Darren Stevens: Kent's T20 Blast veteran still hungry for more silverware at 45

  • By Ged Scott
  • BBC Sport at Edgbaston

Image source, Harry Trump - Getty Images

Image caption, Darren Stevens is now one of only four cricketers with three English T20 winners' medals to his name

Darren Stevens might be 45 - and he might just have won his first trophy with Kent in 14 years - but the veteran all-rounder insists he is still hungry for more silverware.

"I've got no interest in stopping," said Stevens after playing a key part in helping Kent beat Sussex, and then Somerset, to win the T20 Blast.

"As long as I can keep myself fit, look after my body and the eyes stay good, I'll be all right.

"I've definitely got the desire to play white-ball cricket and win trophies. In all forms of cricket we're lucky at Kent to have such a lot of depth.

"We have a strong squad for the next five or 10 years. The older I get the more I feel like I'm vying to get myself in the side, and to walk away with a trophy is unbelievable.
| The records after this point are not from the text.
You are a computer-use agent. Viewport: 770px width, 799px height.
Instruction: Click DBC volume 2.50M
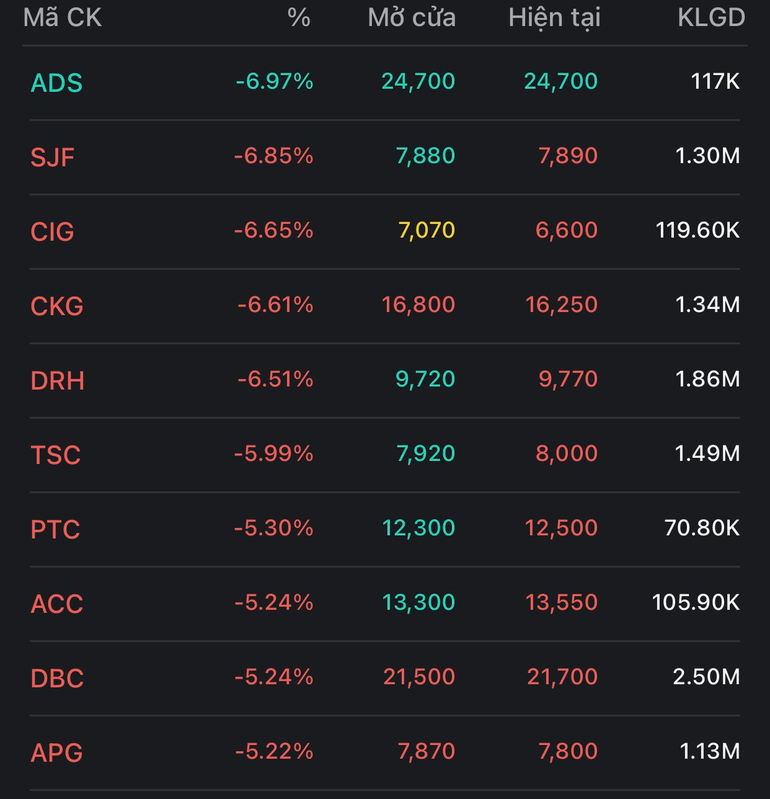point(706,677)
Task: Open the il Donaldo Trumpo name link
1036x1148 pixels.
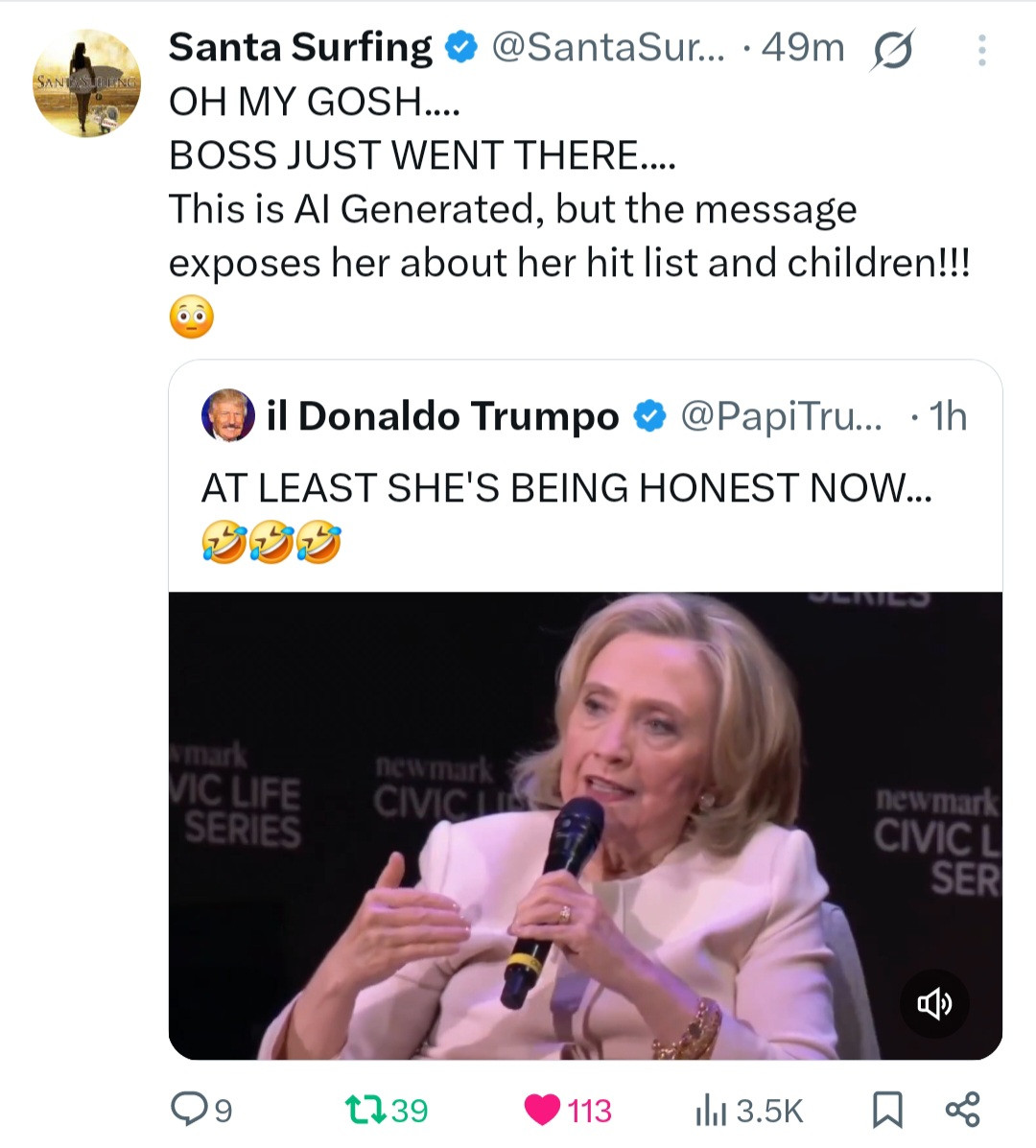Action: coord(443,416)
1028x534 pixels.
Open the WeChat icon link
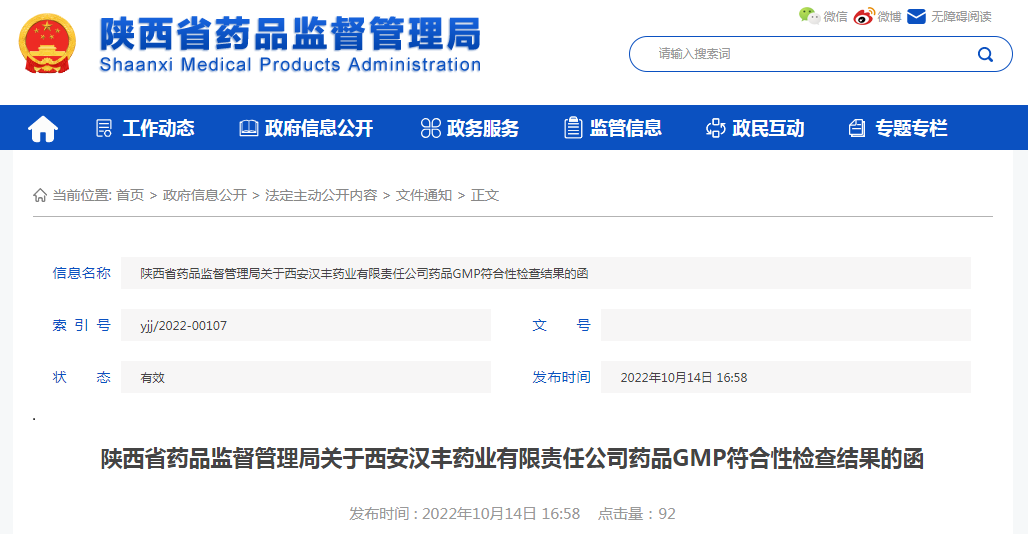(808, 15)
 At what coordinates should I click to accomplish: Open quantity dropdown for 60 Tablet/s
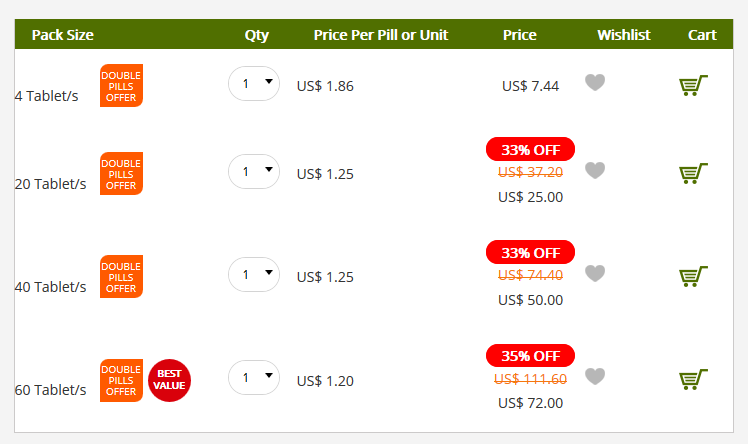point(254,377)

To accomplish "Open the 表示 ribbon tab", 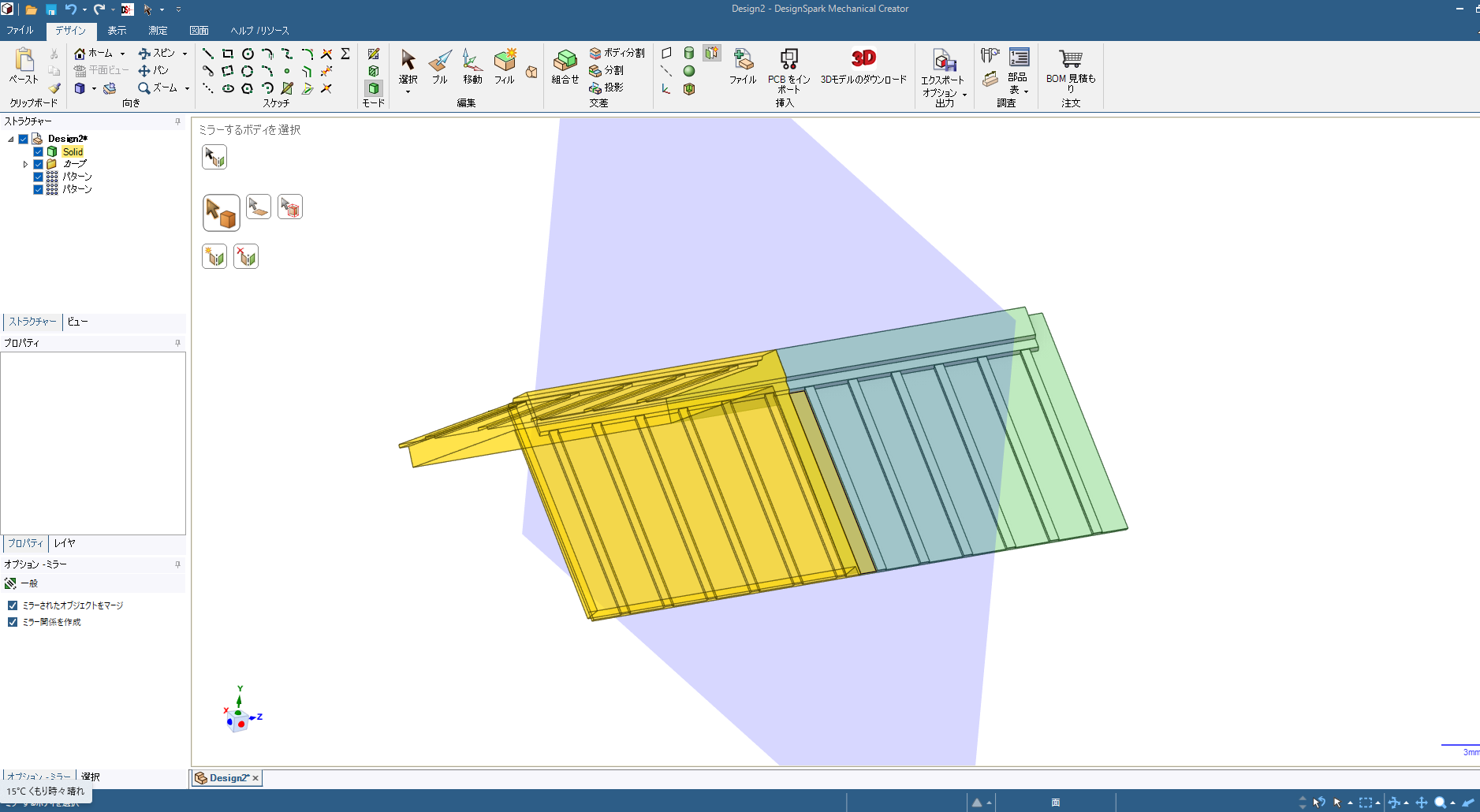I will point(117,31).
"I'm still playing the game because I want to win trophies and win games of cricket for Kent - and I have showed that I still have it in there."

Stevens' increasingly amazing exploits in red-ball cricket have been raising eyebrows for years now.
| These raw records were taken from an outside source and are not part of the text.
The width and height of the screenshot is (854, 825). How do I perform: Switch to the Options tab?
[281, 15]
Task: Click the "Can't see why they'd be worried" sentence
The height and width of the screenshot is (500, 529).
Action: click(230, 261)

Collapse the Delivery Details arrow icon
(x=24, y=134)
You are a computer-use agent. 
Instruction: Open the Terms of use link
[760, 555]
From being a batsman who bowled a bit in his early days, all his 31 five-wicket hauls in first-class cricket have come since his 35th birthday - as have 15 of his 37 centuries, including his career-best 237, as recently as 2019, at Headingley.

But, for four successive years, his County Championship form was not considered good enough to get him in Kent's T20 Blast team.
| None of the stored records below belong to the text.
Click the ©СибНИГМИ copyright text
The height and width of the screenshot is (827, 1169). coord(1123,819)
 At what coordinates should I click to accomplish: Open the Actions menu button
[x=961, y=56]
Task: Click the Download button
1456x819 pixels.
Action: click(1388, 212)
He even went out to Derbyshire on loan in 2019 to try and get a game - and, although limited to four starts, his magic rubbed off as it was the year they made it to Finals Day for the one and only time.

Image source, Ashley Allen - Getty Images

Image caption, Darren Stevens' 47 not out in the semi-final was his highest T20 score since 2015

"I've been gutted over the last four years not getting a chance," he said. "But Kent have had a strong side.

"The way I have played in the Champo, where I've been aggressive, showed I still have the shots in me.

"And although I have always been pushing my case, this winter I really pushed hard."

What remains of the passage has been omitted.